### HOW TO COMPLETE THIS TASK
Transcribe all the lines below exactly. Omit the pictures.

### Records from a data collection
----

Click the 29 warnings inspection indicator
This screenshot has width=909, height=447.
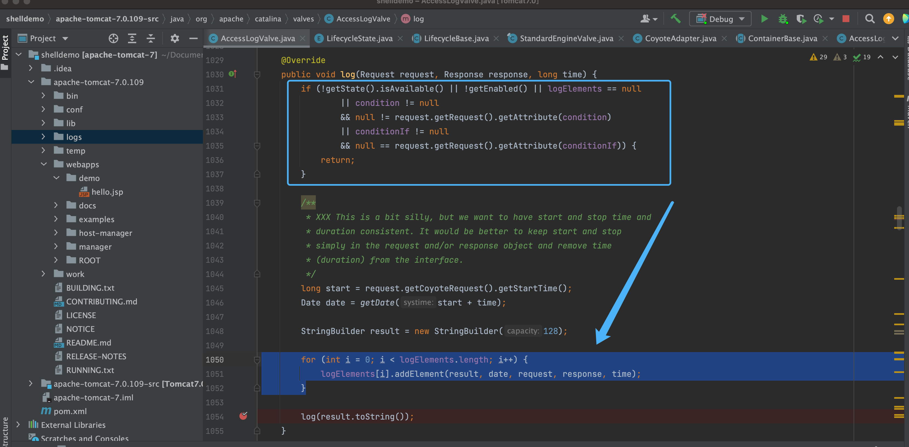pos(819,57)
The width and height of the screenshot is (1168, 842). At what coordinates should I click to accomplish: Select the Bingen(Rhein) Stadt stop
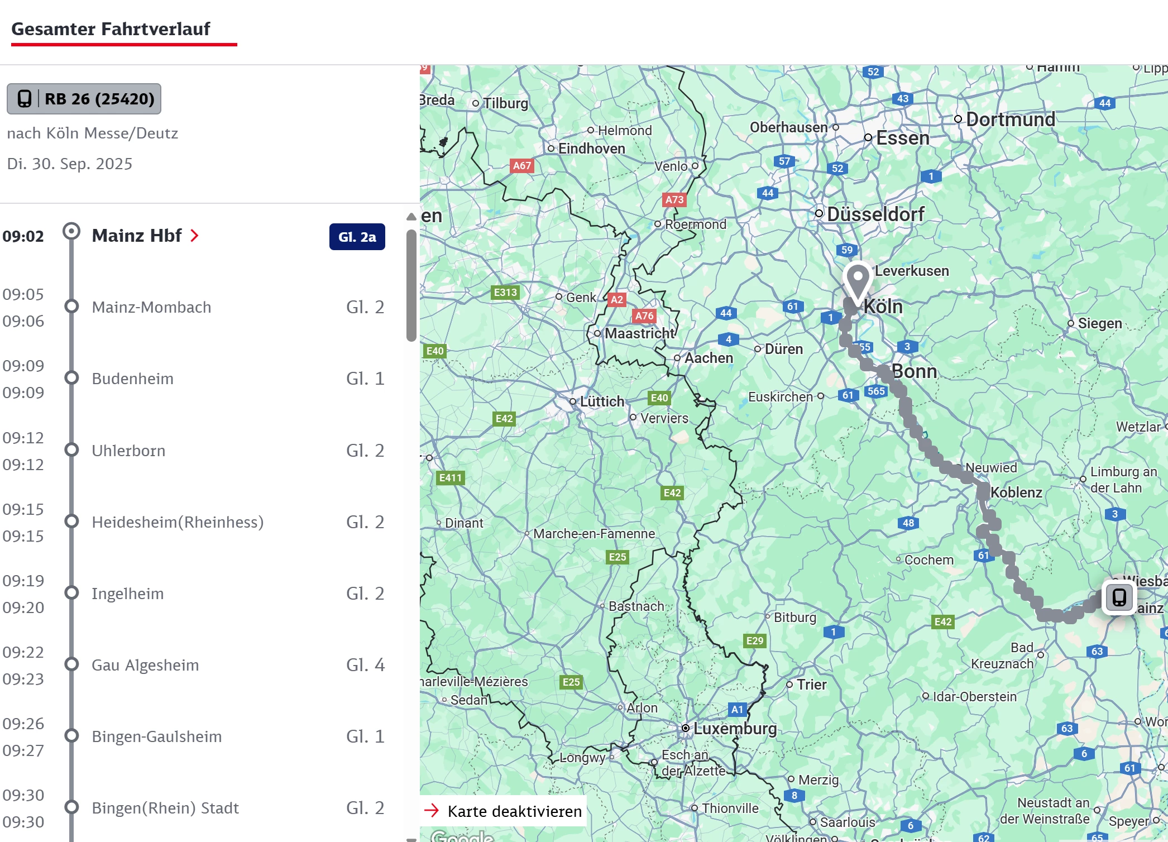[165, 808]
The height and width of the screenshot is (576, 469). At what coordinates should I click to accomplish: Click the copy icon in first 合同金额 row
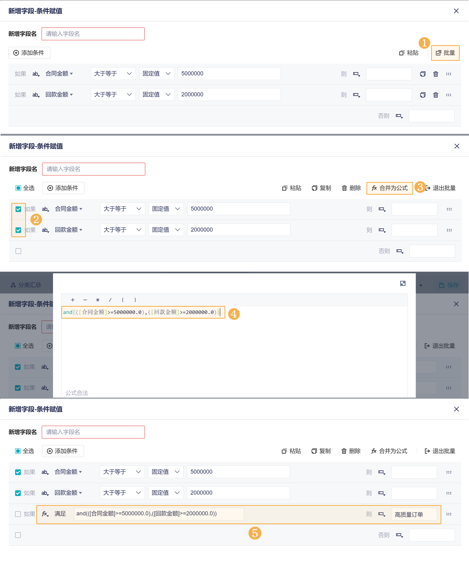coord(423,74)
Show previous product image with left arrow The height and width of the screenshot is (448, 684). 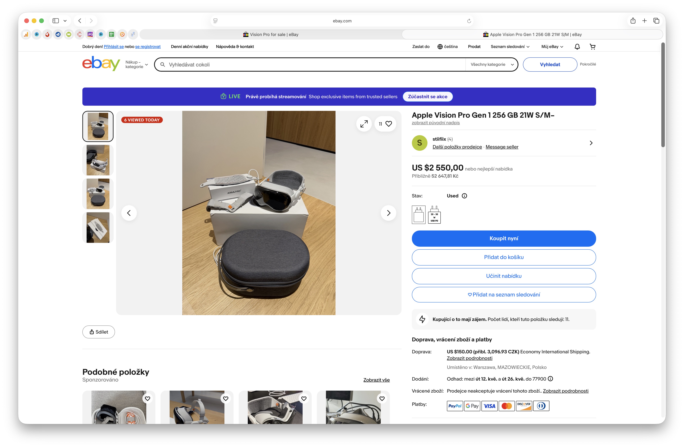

----

### OUTPUT OF THE TASK
Click the 29 warnings inspection indicator
This screenshot has width=909, height=447.
pos(819,57)
The width and height of the screenshot is (1168, 842). At what coordinates should I click to accomplish: Select the Bingen(Rhein) Stadt stop
[165, 808]
The height and width of the screenshot is (576, 469). At what coordinates should I click to accomplish: Click the copy icon in first 合同金额 row
coord(423,74)
Show previous product image with left arrow The height and width of the screenshot is (448, 684). 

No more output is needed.